Where on 495 S did you see it? Possibly the National Park Rangers on the Cape.


----------



## dh18 (Mar 4, 2003)

i thought your K9 was in an excursion not a suburban....


----------



## Finding Nemo (Jun 5, 2003)

495 s in lawrence, i did not recognize the plate, I can tell you it was not a massachusetts or new hampshire plate. It looked like a red white and blue government plate......

i probably should have give this info in the original posting....

MY BAD!


----------



## capefiveo (Oct 19, 2003)

The National Seashore rangers are driving Tahoes.


----------



## Finding Nemo (Jun 5, 2003)

there was no stripe of any kind on this suv...

things that make you go hmmmmmmmmm
:-k :-k :-k :-k


----------



## goirish (Dec 22, 2002)

From what it sounds, it is most likely a US Army Corps of Engineers' Park Ranger. They are big into Durangos and most of their vehicles have limited markings.


----------



## Guest (Feb 5, 2004)

Maybe it was the Texas Rangers. You know what their motto is -- We always get our man! Or is that the Royal Canadian Mounted Police......hmmm. :lol: 

Guinness2429


----------



## Irishpride (May 5, 2002)

BTW spreaking of MDC or whatever its called now, Rangers I was wondering if anyone had any ideas on why they are being sent to the R/I Academy?


----------



## dh18 (Mar 4, 2003)

the Rangers formerly known as MDC, now Division of Conservation Recreation and Parks (CRaP) are preparing for their big merger into the Environmental Police as a park police force... remember it's only a good rumor if you spread it...

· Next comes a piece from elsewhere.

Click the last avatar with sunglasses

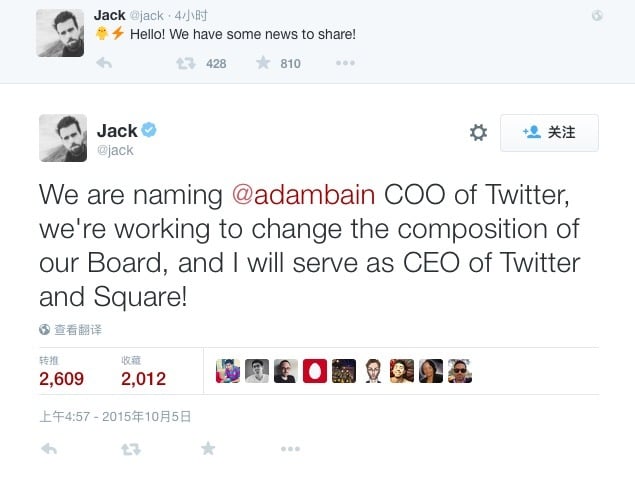[x=460, y=371]
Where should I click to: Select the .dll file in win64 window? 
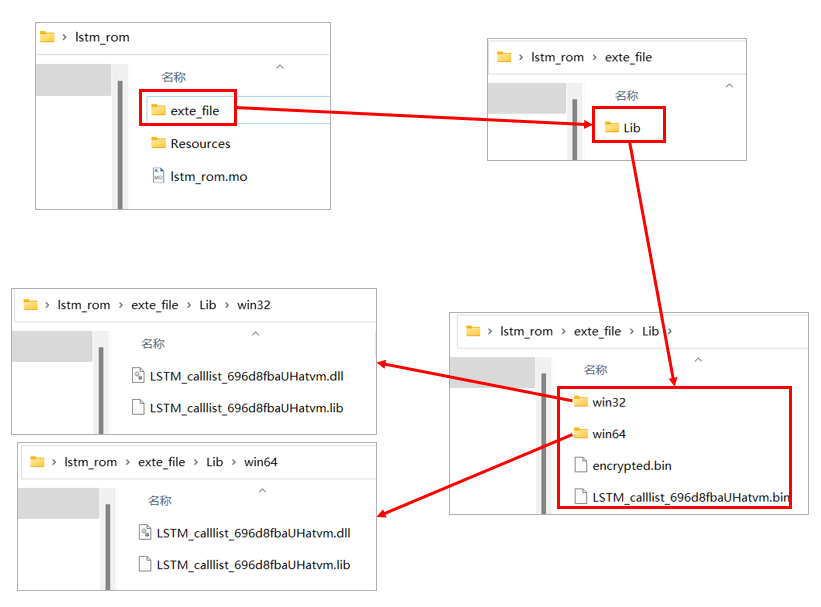pyautogui.click(x=253, y=533)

seriously though. they've been going to academies for a while off and on, maybe because some of their people do write non-criminal cites. and a little training is better then none?


----------



## michaelbos (May 8, 2002)

US govt plates are blue on white.


----------



## Pinkos307 (Jun 30, 2003)

My bad about the NPS K-9 unit vehicle!!!


----------



## Dane (Sep 26, 2003)

Could've been the old guy from golf course who drives around in a golf cart and bitches at you from drinking on the course. During the winter he needs something with some heat. 

Seriously, it might have been from out of state, having work done at Adamson Industries in Lawrence.


----------